High-Fructose Corn Syrup and Obesity

Here's an interesting article on corn syrup and obesity, excerpted with permission from the new book SUGAR SHOCK! I hope you enjoy it.Mollie McCarl

As High-Fructose Corn Syrup Takes Off, Obesity SoarsConnie Bennett, C.H.H.C., Author, SUGAR SHOCK! (Berkley Books)

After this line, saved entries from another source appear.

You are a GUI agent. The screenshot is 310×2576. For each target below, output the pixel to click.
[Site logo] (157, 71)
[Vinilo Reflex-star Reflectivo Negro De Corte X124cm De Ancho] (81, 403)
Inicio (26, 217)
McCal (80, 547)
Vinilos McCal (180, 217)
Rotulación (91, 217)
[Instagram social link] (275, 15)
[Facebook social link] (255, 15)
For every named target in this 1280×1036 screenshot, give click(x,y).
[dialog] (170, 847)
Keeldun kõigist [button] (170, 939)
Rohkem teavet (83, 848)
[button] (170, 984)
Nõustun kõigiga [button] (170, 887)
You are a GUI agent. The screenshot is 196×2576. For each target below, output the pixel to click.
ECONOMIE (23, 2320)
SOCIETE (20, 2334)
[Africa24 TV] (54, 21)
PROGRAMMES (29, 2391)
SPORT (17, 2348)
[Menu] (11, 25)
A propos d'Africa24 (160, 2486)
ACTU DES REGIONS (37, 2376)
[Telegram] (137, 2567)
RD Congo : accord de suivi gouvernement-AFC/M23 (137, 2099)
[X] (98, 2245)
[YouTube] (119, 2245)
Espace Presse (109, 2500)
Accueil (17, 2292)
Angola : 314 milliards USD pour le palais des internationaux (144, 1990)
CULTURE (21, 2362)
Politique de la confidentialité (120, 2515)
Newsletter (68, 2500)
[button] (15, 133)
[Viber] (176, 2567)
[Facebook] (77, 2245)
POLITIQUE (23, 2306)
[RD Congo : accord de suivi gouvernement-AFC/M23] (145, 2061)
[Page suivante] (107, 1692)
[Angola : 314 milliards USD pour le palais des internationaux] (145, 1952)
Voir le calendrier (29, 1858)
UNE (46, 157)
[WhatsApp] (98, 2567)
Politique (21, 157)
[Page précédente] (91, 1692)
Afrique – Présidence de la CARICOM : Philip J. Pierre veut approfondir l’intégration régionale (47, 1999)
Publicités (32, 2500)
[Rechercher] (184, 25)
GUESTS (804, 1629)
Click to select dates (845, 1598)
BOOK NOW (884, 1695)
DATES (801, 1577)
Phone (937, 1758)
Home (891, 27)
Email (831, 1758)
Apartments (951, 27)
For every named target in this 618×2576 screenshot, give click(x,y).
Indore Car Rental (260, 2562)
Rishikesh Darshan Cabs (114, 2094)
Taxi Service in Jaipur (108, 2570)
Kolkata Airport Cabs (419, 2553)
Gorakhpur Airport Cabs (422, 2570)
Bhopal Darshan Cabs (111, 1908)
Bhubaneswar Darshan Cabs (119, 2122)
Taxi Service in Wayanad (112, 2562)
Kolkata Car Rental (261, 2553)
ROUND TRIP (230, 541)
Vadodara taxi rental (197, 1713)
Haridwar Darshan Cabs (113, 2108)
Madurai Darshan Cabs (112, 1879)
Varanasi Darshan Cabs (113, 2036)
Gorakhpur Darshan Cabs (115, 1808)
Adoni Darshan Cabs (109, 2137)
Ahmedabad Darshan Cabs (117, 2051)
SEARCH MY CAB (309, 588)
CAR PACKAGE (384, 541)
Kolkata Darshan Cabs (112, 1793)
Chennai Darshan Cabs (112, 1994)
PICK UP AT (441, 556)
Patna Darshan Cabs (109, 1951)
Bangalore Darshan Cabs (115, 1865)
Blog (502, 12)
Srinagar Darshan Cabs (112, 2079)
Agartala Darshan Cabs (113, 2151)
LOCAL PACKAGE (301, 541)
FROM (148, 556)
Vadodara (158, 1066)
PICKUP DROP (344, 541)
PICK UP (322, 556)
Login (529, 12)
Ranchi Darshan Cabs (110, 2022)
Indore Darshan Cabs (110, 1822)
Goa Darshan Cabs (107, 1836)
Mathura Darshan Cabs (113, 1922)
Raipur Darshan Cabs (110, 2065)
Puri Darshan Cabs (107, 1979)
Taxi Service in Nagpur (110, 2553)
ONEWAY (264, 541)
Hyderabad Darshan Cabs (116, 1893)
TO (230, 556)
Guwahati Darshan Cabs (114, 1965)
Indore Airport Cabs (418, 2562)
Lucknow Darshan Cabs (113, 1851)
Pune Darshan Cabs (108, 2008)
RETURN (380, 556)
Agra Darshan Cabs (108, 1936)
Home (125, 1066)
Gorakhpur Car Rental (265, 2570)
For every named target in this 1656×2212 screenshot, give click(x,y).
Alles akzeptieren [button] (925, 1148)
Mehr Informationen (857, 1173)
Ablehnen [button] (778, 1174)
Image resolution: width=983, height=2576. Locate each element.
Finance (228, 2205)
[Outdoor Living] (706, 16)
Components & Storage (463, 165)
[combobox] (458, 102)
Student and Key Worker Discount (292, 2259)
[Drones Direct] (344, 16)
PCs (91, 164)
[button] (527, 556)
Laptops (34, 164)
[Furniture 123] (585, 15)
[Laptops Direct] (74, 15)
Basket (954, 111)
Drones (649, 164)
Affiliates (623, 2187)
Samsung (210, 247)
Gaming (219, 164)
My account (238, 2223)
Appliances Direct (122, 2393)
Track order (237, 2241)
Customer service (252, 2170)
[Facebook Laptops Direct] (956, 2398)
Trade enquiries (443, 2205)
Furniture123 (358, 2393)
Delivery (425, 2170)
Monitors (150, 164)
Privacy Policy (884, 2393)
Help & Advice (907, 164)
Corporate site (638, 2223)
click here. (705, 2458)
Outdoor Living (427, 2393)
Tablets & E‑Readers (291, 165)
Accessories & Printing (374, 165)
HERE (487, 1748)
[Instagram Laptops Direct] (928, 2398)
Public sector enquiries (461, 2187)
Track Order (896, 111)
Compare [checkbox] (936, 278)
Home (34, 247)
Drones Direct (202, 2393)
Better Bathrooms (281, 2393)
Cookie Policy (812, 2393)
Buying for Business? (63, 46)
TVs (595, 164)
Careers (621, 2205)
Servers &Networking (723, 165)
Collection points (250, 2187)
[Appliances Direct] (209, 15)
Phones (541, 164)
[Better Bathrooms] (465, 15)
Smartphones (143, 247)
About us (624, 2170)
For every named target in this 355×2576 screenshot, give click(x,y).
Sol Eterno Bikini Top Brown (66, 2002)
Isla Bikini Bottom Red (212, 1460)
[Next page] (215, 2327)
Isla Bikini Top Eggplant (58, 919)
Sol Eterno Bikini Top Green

SUGAR SHOCK!: How Sweets and Simple Carbs Can Derail Your Life—and How You Can Get It Back on Track by Connie Bennett, with Dr. Stephen Sinatra

In the 1970s and 1980s, most major American food manufacturers began replacing sugar (sucrose, made from sugarcane or beets) with such corn-based sweeteners such as high-fructose corn syrup (HFCS). High-fructose corn syrup now is found in an astonishing array of processed goods, including soft drinks and fruit juices, as well as condiments, breads, cookies, breakfast cereals, pasta sauces, frozen foods, jams, and jellies. Food manufacturers made the switch from cane- and beet-based sugar to corn-based HFCS because it’s far cheaper to produce than sucrose. Not only that, but high-fructose corn syrup is sweeter, is easier to handle during processing, has a longer shelf life, and keeps baked goods soft while giving them a warm toasty color. Interestingly, as the use of high-fructose corn syrup has soared, America’s obesity problem has also spiraled out of control. In fact, journalist Greg Critser, author of the intriguing Fat Land: How Americans Became the Fattest People in the World, observes that the lower-priced HFCS has allowed food producers to increase portion sizes without sacrificing profits. Ultimately, he notes, overconsumption of HFCS is “skewing the national metabolism toward fat storage.” Now, a growing body of research and articles support that statement. Indeed, one examination of our sweetener consumption patterns, which was published in the American Journal of Clinical Nutrition, found that in a mere 20 years (from 1970 to 1990), consumption of high-fructose corn syrup leaped by more than 1,000 percent, “far exceeding the changes in intake of any other food or food group.” This review of medical literature on the subject, headed up by the internationally renowned obesity and diabetes authority George Bray, M.D., Boyd professor at the Pennington Biomedical Research Center of the Louisiana State University System and professor of medicine at LSU Medical Center, concluded that the "increased use of HFCS in the United States mirrors the rapid increase in obesity.”
SUGAR SHOCK! (Berkley Books) includes more fascinating information that links corn-based fructose with obesity and an increased risk of developing cardiovascular disease. The book -- which also dishes other sour news about sweets -- offers helpful tips and tactics to help people to break free of their sugar addiction. You can buy SUGAR SHOCK! here. Check out Connie's provocative http://www.sugarshockblog.com/, too.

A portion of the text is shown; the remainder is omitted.